4. Cutting corners. Getting a home ready for sale is a marathon endeavor, not a sprint - especially if you’ve been living there for a number of years. Same goes for working on your credit, savings and financial plans in advance of making your first buy: smart buyers-to-be start years in advance. So, it’s tempting to get near the end of your preparation action plan, lose patience and start cutting corners on staging, property preparation, even vetting your own financials and family wants and needs.

Don’t submit to temptation - well, don’t submit without the input of your agent and loan officer.

Depending on your situation, there are some corners that might be okay to cut - the ones that will have very little impact on the eventual outcome of your real estate endeavors. But give the pros you ‘hired’ the opportunity to give you their input before you unilaterally skip steps on your original action plan. If you tell your agent you need to cut your property preparation budget down by a bit, they can help you decide where the corners you cut will have the least impact on your home’s overall presentation to buyers. If your loan officer says that paying a particular credit account down by $4,000 instead of $5,000 won’t really do too much to your qualification status, you might be fine kickstarting your house hunt a few months before you had planned to.

Unfortunately, it’s all too common to see homes where the sellers have poured cash into great, fundamental repairs and neglected some essential, inexpensive cosmetic items - or buyers who have fallen just a tad short on cash or credit and end up scrambling to boost one or both under pressure. Bring your professional team into the conversation before you cut any corners, and ask them to help you understand and minimize any consequences of cutting costs.

5. Failing to read documents all the way through. Hundreds of your signatures will be requested and required during the process of buying or selling a home. But perhaps the single-most expensive way real estate consumers stab themselves in the back is by failing to read and understand nthe documents they are given - from contracts to disclosures to inspection reports and even closing/loan documents - all the way through.
===
→ **Exercise requirements**:
1. List every kind of document that the real estate text's section on failing to read documents names as something buyers and sellers are given.
2. Extend the real estate advice text past its final sentence, keeping its voice and subject.
The records that come next are separate material and are not part of the real estate text.
===
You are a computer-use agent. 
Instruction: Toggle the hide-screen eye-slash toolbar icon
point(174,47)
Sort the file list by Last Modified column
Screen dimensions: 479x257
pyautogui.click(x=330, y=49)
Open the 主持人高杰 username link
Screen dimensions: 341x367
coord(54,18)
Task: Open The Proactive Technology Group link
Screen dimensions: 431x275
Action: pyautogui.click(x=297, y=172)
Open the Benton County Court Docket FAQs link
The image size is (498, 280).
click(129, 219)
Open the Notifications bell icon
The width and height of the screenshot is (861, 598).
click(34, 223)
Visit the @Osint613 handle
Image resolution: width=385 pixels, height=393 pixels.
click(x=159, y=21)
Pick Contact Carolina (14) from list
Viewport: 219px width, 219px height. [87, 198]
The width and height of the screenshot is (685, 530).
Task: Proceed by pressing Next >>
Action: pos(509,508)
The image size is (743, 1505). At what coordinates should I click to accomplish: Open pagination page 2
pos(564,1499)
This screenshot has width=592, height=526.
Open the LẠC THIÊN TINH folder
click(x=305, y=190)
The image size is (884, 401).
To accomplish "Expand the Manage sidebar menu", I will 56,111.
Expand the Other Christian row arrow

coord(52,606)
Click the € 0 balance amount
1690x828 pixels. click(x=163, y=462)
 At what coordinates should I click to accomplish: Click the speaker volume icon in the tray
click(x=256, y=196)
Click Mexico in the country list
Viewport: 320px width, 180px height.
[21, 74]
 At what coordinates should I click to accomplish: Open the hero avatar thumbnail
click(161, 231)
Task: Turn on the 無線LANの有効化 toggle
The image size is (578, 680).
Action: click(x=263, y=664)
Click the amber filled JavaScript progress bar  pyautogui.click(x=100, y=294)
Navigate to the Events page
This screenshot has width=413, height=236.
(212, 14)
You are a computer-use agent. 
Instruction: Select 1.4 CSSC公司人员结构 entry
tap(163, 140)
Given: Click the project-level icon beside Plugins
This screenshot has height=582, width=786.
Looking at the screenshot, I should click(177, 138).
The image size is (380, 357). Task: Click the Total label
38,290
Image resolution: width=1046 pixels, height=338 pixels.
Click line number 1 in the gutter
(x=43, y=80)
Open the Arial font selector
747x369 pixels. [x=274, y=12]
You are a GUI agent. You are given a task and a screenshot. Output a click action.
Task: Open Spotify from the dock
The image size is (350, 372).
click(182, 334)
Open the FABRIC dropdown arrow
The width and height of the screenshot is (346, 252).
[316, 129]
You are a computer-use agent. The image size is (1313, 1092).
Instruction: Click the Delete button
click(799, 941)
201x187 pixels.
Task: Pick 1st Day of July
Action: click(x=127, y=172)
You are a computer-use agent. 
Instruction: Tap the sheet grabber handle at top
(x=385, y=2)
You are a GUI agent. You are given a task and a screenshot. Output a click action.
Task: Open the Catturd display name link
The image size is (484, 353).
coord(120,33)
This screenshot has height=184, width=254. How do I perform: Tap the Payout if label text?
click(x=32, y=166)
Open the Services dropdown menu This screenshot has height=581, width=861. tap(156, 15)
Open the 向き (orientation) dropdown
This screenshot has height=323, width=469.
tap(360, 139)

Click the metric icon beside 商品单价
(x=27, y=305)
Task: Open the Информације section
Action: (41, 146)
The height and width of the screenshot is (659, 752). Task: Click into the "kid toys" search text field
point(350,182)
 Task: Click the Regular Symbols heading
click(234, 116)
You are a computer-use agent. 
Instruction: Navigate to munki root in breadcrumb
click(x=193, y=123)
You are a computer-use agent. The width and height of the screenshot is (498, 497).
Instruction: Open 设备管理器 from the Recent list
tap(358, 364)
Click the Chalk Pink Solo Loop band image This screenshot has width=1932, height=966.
===
→ **Answers by item**:
1.
- Contracts
- Disclosures
- Inspection reports
- Closing/loan documents

2.
Many a condo owner has been surprised to learn that they are being assessed a hefty special bill for common area repairs, when that “surprise” was predictable from a few of the hundred pages of HOA disclosures they received before closing escrow. Seller disclosures can be cryptic and boring, but also often contain red flags to guide buyers and their inspectors to the real areas of concern. (Their guiding power is nil if you don’t read them, though.)

The same goes for sellers - your agent should read and help you understand offer(s), buyer’s inspection reports and requests for repairs or credits, estimated closing statements and everything else, but ultimately you are responsible for reading and understanding all of these influential, binding documents before you sign them.

So read them. And don’t be afraid to ask questions or insist on clarifications and corrections, if indicated. If you were quoted a certain interest rate or monthly payment, make sure that matches up to what you see in your closing docs - or that you understand and accept the reasons why it doesn’t, before you sign. This sounds obvious, but you’d be surprised at the major lender-borrower disputes and buyer-seller legal dramas that have arisen over the years because of errors in loan or closing documents that could have been detected and resolved simply, easily and inexpensively before closing. Don’t be one of them.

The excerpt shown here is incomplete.